It delivered fewer homes – 7,584 for the six months to June 30 compared with 8,072 a year earlier – as it slowed down construction.

Persimmon has sites in the Black Country, Shropshire and Staffordshire, and its West Midlands office at Broadlands, Wolverhampton.

Forward sales also slowed to £1.6 billion, down from £1.7 billion a year ago.

Average selling prices rose 0.5 per cent to £216,950, with private sales rising to around £238,350 from £236,700 a year earlier.

The group said its "top priority is to deliver continued improvement in its service to customers".

"To help achieve this we are adopting a more targeted approach to the timing of new home sales releases on certain sites and plots where demand is particularly strong," it said.

The group said average active sites reduced by eight per cent in the first half.

Persimmon has recently faced a barrage of criticism over build quality.

It scored the worst figures of all the major house-builders in a recent Home Builders Federation new homes survey.

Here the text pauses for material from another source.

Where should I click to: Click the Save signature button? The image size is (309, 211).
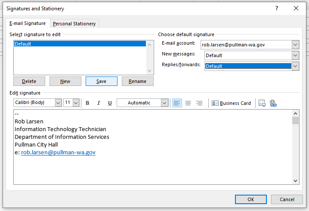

The firm launched a review of its house quality and customer care functions in April.

Persimmon chief executive Dave Jenkinson said: "I am pleased that there are some clear early signs that our focus on increasing the quality and service delivered to our customers is beginning to bear fruit, with some encouraging improvements being made right across the business.

"Our progress on customer service shows that Persimmon is listening carefully to all stakeholders and making the changes needed to position the business for the future, while maintaining a robust trading performance."

Persimmon, which reports first-half results on August 20, saw shares edge one per cent lower after the update.

As well as customer services woes, the group also faced an investor revolt last year after paying big bonuses to senior executives and enjoying a substantial rise in profit on the back of the Government's Help To Buy scheme.

Former chief executive Jeff Fairburn faced particular criticism after refusing to answer questions over his own proposed £110 million bonus package.

He was eventually awarded £85 million over two years.